Information Technology (IT) and Operational Technology (OT) are important parts of the electricity utility. SCADA is an example of an OT that must be managed by a utility so that the electricity system runs properly. The electricity utility must guarantee the availability and reliability of the electricity supplied, including IT and OT systems.
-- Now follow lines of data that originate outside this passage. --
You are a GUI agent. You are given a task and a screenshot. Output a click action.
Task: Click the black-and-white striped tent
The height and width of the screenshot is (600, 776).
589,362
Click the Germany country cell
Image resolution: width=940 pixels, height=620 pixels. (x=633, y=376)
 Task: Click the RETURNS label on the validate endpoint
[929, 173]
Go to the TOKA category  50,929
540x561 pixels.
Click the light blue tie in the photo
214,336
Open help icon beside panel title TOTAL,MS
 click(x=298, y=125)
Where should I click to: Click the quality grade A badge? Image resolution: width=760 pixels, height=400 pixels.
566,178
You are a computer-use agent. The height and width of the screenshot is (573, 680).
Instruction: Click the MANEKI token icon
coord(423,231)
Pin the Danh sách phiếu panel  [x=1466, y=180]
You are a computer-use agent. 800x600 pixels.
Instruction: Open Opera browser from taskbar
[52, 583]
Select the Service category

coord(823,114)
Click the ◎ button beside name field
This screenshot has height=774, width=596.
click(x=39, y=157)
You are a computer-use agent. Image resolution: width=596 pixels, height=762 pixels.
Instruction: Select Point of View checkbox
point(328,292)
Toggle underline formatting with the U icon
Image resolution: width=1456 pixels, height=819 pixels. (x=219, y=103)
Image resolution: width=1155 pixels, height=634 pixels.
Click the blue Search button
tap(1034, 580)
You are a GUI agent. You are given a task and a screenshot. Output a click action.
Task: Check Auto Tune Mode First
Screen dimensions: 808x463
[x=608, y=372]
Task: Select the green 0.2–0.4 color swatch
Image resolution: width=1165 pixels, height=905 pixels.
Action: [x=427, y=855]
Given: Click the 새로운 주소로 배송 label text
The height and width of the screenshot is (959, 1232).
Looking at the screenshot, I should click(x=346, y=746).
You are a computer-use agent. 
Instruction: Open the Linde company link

This system must be equipped with appropriate cyber security methods in order for IT and OT to remain reliable. Based on previous research, it is necessary to apply a method to separate IT, OT, and public area networks. One method that has been applied before is the Demilitarized Zone (DMZ) method, which aims to separate the OT network from the IT network. DMZ development can be in the form of a Dual Firewall DMZ, with the use of front-end and back-end firewalls. To improve this aspect of cyber security, Indonesian electricity utilities apply a more advanced method called Dual DMZ Firewall Architecture Method. Dual DMZ functions to separate between IT and OT networks and between IT and Wide Area Network (WAN). Based on the test results, the implementation of Dual DMZ can guarantee a more reliable level of IT and OT security that supports electricity systems in Indonesia. Implementation of dual DMZ can reduce high severity threats up to 99.98%, vulnerabilities up to 99,98% and spyware up to 100%. Dual DMZ implementation also reduces fraud and exploit kit threats up to 100% and code execution up to 99.98%.